While Java is the primary language used to teach programming at UPM, Ada was chosen as the main programming language for our project because we considered it the most appropriate to develop high-integrity software. In total, the on-board software consists of more than 100 Ada packages, comprising over 38K lines of code. For the altitude control subsystem, we used C code that was generated automatically from Simulink® models (there are 10 source files in C, with a total of about 1,600 lines of code). We also used database and XML interfaces to support the development of the ground control software.
Ada is Easy to Learn
Since most of our students are last-year or graduate students, they generally have programming experience. However, they did not have experience with embedded systems or real-time programming, and none of them had any previous experience with GNAT, SPARK or Ada.

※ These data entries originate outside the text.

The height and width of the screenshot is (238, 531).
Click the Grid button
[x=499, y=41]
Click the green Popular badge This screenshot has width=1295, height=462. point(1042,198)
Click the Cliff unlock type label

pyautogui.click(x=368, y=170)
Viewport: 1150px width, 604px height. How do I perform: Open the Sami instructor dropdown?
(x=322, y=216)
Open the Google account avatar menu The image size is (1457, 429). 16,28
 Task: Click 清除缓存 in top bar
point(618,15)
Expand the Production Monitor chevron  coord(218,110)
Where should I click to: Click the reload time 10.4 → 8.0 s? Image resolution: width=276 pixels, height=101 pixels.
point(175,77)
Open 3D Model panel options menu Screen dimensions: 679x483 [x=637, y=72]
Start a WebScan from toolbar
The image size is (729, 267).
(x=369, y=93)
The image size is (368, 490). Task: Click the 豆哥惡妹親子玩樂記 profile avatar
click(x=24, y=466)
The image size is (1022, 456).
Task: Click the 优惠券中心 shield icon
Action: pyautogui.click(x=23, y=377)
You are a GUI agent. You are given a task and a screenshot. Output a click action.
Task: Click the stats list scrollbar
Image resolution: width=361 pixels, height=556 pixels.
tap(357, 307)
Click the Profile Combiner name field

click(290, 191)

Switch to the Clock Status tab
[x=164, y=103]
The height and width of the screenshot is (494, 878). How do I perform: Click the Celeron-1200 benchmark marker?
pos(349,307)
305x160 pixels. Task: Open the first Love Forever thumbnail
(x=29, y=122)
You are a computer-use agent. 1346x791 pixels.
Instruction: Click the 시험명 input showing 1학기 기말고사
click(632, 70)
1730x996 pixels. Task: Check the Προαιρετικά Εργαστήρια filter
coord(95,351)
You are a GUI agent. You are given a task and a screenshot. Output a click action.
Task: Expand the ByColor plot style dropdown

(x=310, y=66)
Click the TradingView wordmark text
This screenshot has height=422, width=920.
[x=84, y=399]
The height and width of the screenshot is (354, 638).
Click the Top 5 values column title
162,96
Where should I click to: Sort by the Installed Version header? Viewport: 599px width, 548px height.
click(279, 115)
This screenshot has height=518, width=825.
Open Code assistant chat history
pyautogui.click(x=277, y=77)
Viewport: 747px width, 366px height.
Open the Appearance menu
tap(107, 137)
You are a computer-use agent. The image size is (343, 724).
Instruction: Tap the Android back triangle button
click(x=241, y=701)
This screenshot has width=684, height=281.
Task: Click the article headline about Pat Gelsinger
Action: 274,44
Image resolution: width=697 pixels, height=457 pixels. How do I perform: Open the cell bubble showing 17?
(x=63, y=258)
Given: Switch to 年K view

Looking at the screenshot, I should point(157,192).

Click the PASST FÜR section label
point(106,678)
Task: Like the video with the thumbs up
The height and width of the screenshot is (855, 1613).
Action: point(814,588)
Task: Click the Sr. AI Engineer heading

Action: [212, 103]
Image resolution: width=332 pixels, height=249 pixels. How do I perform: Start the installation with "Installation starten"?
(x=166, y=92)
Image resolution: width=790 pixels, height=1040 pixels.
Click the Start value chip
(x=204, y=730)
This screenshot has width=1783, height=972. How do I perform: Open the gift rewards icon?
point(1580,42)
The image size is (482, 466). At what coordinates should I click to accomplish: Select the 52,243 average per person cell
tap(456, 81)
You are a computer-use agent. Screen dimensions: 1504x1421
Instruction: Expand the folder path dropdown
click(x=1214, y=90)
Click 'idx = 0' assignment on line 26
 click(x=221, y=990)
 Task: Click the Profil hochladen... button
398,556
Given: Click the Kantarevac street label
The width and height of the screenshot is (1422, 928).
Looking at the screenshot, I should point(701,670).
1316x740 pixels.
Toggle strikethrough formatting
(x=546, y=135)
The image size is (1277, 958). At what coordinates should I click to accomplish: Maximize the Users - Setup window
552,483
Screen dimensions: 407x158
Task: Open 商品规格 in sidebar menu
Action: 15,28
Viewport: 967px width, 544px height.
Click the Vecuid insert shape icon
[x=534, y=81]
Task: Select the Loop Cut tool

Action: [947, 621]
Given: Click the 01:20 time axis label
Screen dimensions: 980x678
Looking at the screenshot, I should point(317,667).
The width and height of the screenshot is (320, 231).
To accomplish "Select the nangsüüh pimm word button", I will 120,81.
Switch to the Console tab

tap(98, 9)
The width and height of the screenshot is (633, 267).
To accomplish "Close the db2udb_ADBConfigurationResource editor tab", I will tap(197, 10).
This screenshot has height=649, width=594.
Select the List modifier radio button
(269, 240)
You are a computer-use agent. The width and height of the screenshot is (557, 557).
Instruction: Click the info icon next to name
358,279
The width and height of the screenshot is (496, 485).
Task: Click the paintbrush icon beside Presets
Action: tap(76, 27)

To teach Ada to our students, we provided them with John Barnes’ Programming in Ada 2012 textbook and spent a fair amount of time with it in the laboratory. The difficult part was not in understanding and using Ada, but rather in understanding the software issues and programming style associated with concurrency, exceptions, real-time scheduling, and large system design. Fortunately, Ada’s high-level concurrency model, simple exception facility, real-time support, and its many features for “programming in the large” (packages, data abstraction, child libraries, generics, etc.) helped to address these difficulties.
We also used a GNAT feature that saved us a lot of tedious coding time - the Scalar_Storage_Order attribute. The UPMSat-2’s on-board computer is big-endian and the ground computer is little-endian. Therefore, we had to decode and encode every telemetry and telecommand message to deal with the endianness mismatch. I learned about the Scalar_Storage_Order feature at an AdaCore Tech Day, and it works really well, even for 12-bit packet types.
Although it would have been nice to have some additional tool support for things like database and XML interfacing, we found the GNAT environment very intuitive and especially appreciated the GPS IDE; it’s a great tool for developing software.
Why Ada?
I have been in love with Ada for a long time. I learned programming with Pascal and concurrent Pascal (as well as Fortran and COBOL); I find it frustrating that, at many academic institutions, modular, strongly-typed, concurrent languages such as Ada have sometimes been replaced by others that have much weaker support for good programming practices.
While I do not teach programming at UPM, my research group tries to use Ada whenever possible, because we consider it the most appropriate programming language for illustrating the concepts of real-time and embedded systems. I have to say that most of my students have also fallen in love with Ada. Our graduate students in-particular appreciate the value and reliability that Ada brings to their final projects.